_OBJECTIVE_:
Reproduce, unchanged, the rows below, starting at the line that contains "You are a computer-use agent. Image" and ending with the line that contains "pos(592,66)".

_Entries for locating words and elements_:
○ ○ ○ ○ ○

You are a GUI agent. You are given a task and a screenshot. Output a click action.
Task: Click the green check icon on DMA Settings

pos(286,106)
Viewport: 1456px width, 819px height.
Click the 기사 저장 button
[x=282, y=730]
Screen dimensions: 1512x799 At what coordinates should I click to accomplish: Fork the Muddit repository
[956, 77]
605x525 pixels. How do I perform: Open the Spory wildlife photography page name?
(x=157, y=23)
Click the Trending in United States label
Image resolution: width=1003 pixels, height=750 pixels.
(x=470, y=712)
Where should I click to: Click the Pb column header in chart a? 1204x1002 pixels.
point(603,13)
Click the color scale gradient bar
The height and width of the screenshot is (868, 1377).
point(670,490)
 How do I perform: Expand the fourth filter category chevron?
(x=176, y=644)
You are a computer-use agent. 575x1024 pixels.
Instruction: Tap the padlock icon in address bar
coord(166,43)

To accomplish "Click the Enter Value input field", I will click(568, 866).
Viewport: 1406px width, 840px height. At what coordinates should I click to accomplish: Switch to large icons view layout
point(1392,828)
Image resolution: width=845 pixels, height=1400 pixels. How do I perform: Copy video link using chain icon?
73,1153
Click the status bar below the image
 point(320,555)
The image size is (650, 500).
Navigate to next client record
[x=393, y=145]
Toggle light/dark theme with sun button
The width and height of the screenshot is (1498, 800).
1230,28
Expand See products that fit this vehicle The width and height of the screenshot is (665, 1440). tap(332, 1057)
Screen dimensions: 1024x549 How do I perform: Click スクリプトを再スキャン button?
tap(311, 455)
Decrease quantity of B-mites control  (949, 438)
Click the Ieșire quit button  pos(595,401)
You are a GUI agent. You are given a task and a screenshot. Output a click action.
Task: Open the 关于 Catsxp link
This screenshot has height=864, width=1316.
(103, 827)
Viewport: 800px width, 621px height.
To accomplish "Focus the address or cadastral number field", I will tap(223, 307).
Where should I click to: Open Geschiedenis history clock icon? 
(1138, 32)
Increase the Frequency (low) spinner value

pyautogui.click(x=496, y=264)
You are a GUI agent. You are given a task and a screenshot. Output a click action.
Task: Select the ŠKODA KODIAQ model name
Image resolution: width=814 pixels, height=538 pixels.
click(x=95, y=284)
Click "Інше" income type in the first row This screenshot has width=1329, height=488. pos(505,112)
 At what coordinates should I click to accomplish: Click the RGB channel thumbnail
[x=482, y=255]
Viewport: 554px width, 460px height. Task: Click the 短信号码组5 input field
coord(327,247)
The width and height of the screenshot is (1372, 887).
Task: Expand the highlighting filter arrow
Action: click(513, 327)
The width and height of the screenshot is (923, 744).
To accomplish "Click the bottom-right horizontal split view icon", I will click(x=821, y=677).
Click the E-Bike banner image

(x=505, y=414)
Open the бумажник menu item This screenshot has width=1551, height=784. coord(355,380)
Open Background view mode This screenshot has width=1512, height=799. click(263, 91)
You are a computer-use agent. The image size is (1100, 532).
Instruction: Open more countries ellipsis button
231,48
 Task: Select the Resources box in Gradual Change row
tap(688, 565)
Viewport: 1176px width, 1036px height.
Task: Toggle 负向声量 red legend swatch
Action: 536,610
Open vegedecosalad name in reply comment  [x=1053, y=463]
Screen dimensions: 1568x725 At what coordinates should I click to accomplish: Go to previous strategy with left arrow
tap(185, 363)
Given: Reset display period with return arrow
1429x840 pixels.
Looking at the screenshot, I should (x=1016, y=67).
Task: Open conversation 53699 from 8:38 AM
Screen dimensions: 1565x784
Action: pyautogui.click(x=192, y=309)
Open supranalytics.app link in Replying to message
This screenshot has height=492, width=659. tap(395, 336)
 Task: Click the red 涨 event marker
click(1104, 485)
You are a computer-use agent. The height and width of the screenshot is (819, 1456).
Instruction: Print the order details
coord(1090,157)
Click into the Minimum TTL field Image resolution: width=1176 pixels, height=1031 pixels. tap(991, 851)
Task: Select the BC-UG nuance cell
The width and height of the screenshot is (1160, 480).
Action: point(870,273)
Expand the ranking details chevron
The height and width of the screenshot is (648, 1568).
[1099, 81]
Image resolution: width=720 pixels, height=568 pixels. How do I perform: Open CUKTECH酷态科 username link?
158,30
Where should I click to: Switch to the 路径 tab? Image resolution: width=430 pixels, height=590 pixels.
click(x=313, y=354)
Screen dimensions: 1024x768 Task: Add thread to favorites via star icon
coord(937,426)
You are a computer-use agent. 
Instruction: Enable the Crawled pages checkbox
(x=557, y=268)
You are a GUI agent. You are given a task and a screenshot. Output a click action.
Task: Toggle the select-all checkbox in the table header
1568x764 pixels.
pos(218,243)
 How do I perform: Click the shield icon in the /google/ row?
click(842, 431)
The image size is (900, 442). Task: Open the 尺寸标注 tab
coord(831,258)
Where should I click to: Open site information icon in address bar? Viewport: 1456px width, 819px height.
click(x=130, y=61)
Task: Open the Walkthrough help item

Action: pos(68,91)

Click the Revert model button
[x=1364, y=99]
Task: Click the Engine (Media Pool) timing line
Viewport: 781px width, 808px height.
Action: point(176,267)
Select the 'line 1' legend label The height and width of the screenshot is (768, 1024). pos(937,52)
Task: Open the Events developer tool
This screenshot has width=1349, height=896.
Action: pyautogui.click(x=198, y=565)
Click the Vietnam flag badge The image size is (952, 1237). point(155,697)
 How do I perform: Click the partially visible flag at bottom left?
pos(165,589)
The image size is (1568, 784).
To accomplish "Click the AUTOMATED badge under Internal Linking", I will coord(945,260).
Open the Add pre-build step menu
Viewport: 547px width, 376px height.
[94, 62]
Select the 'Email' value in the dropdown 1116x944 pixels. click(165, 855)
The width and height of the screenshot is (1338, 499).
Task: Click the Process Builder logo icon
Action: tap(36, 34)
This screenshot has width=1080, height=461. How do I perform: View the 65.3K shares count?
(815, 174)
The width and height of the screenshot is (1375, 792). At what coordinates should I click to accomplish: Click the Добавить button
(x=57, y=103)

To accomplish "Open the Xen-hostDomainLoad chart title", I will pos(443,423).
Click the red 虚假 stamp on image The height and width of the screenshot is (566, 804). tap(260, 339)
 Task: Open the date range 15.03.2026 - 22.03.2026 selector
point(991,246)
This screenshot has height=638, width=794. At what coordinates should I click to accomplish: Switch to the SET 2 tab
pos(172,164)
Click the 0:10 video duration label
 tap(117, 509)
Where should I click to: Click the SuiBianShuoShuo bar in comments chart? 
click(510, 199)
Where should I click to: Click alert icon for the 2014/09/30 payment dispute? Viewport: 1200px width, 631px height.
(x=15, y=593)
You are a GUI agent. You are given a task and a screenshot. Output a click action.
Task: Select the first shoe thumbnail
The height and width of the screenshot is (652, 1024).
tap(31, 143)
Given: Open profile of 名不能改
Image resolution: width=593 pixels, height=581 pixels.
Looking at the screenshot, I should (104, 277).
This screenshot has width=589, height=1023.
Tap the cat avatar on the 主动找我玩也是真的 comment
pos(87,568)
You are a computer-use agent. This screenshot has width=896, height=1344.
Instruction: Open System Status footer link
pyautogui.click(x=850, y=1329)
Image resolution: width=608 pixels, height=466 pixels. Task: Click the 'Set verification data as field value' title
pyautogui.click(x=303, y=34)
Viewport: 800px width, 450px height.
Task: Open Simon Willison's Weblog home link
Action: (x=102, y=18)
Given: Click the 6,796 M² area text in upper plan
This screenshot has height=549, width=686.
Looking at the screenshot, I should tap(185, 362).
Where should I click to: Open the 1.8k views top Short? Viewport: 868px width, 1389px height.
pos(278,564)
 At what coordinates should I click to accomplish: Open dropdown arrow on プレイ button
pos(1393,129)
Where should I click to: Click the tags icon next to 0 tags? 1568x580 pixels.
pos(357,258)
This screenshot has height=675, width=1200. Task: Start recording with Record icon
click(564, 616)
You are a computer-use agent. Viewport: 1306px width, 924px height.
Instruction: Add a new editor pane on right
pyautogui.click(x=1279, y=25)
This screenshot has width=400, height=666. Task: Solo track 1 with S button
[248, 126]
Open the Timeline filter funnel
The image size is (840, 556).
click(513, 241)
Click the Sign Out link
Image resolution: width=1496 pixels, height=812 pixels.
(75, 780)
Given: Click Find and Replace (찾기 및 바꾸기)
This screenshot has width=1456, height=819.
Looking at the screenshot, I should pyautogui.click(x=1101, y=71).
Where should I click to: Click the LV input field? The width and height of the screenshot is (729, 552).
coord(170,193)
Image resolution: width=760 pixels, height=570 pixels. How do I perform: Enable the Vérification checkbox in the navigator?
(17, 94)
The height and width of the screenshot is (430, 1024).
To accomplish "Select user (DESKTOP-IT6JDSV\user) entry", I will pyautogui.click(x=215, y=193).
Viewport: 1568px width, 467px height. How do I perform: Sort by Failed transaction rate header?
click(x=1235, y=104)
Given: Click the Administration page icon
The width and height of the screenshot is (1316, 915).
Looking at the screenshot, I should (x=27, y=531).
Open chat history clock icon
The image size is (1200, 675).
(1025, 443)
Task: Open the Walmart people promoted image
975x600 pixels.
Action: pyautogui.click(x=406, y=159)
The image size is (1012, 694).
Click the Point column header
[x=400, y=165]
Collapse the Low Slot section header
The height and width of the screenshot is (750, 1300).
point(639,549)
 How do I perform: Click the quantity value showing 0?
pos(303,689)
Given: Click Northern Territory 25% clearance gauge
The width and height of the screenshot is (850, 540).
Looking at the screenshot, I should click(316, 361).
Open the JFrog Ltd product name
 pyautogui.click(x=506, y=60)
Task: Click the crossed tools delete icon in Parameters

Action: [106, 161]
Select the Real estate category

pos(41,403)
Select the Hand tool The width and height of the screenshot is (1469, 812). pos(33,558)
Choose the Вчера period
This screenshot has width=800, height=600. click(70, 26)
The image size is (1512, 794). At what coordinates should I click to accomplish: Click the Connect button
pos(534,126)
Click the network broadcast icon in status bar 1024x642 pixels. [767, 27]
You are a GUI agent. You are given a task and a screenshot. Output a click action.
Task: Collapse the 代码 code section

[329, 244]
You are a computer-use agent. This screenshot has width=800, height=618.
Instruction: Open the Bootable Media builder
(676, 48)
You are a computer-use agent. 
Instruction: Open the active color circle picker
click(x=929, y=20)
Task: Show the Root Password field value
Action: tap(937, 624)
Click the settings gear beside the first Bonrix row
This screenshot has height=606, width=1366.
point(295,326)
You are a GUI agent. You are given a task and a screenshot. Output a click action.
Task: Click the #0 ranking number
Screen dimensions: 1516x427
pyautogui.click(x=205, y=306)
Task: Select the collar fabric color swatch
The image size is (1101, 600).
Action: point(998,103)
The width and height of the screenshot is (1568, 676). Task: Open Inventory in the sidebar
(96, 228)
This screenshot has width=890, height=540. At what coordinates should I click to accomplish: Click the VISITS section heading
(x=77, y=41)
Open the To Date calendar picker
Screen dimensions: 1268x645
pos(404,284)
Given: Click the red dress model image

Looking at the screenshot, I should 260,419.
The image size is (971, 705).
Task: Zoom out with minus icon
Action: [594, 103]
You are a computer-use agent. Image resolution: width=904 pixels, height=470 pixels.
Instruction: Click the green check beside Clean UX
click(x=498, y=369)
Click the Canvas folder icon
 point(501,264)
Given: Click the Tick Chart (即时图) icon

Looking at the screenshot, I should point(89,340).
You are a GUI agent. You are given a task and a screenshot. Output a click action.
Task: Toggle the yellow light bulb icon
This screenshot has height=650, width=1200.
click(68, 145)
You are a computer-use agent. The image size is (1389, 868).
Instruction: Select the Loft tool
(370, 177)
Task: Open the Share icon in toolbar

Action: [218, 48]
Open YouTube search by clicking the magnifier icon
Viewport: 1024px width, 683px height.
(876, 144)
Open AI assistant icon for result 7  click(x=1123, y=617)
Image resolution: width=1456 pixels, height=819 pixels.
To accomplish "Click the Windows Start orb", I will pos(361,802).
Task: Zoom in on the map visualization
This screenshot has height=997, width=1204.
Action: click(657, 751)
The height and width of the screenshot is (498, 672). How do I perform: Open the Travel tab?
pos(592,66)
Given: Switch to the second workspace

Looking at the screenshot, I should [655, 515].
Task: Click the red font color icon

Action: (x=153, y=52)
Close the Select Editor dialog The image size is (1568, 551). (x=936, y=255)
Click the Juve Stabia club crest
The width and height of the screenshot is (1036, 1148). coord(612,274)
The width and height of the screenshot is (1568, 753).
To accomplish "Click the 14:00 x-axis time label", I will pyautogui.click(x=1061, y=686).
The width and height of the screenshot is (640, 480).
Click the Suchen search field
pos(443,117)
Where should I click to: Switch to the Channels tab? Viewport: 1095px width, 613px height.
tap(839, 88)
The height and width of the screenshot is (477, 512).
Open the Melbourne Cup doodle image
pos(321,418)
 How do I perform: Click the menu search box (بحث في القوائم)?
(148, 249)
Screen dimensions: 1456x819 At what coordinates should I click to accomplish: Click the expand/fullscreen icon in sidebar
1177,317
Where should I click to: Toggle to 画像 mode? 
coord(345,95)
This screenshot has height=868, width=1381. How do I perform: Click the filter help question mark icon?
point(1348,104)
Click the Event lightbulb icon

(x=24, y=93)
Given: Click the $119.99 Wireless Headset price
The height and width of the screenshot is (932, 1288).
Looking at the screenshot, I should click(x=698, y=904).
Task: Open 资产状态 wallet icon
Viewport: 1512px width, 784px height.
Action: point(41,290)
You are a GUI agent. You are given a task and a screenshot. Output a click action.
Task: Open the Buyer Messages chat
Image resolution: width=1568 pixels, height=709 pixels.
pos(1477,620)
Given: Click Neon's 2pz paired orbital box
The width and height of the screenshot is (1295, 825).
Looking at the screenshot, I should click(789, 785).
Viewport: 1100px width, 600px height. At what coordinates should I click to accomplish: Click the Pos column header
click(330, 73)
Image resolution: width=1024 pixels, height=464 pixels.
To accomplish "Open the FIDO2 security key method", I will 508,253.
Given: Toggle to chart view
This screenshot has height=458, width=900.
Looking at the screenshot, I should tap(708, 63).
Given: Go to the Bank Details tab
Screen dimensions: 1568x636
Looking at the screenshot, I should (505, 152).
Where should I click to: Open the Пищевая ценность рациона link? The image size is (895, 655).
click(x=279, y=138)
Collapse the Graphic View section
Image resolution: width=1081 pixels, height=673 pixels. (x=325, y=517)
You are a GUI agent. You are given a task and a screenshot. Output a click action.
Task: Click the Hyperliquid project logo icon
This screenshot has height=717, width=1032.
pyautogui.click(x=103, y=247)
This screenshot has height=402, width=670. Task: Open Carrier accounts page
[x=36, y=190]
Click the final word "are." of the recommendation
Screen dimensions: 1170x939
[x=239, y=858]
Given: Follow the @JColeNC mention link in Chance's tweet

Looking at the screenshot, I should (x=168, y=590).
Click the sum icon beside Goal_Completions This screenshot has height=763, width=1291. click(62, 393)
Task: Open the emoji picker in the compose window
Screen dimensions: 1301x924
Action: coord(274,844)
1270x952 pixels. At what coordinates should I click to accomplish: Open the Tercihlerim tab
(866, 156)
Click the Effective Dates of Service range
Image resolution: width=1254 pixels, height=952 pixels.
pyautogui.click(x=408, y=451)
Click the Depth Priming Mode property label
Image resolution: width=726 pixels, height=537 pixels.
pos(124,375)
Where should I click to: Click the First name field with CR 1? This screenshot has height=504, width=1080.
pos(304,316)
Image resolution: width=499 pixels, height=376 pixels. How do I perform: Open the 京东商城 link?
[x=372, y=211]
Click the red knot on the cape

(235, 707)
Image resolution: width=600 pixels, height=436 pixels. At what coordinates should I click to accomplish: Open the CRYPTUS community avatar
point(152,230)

○ ○ ○ ○ ○

_TASK ANSWER_:
You are a computer-use agent. Image resolution: width=904 pixels, height=470 pixels.
Instruction: Click the green check beside Clean UX
click(x=498, y=369)
Click the Canvas folder icon
 point(501,264)
Given: Click the Tick Chart (即时图) icon

Looking at the screenshot, I should point(89,340).
You are a GUI agent. You are given a task and a screenshot. Output a click action.
Task: Toggle the yellow light bulb icon
This screenshot has height=650, width=1200.
click(68, 145)
You are a computer-use agent. The image size is (1389, 868).
Instruction: Select the Loft tool
(370, 177)
Task: Open the Share icon in toolbar

Action: [218, 48]
Open YouTube search by clicking the magnifier icon
Viewport: 1024px width, 683px height.
(876, 144)
Open AI assistant icon for result 7  click(x=1123, y=617)
Image resolution: width=1456 pixels, height=819 pixels.
To accomplish "Click the Windows Start orb", I will pos(361,802).
Task: Zoom in on the map visualization
This screenshot has height=997, width=1204.
Action: click(657, 751)
The height and width of the screenshot is (498, 672). How do I perform: Open the Travel tab?
pos(592,66)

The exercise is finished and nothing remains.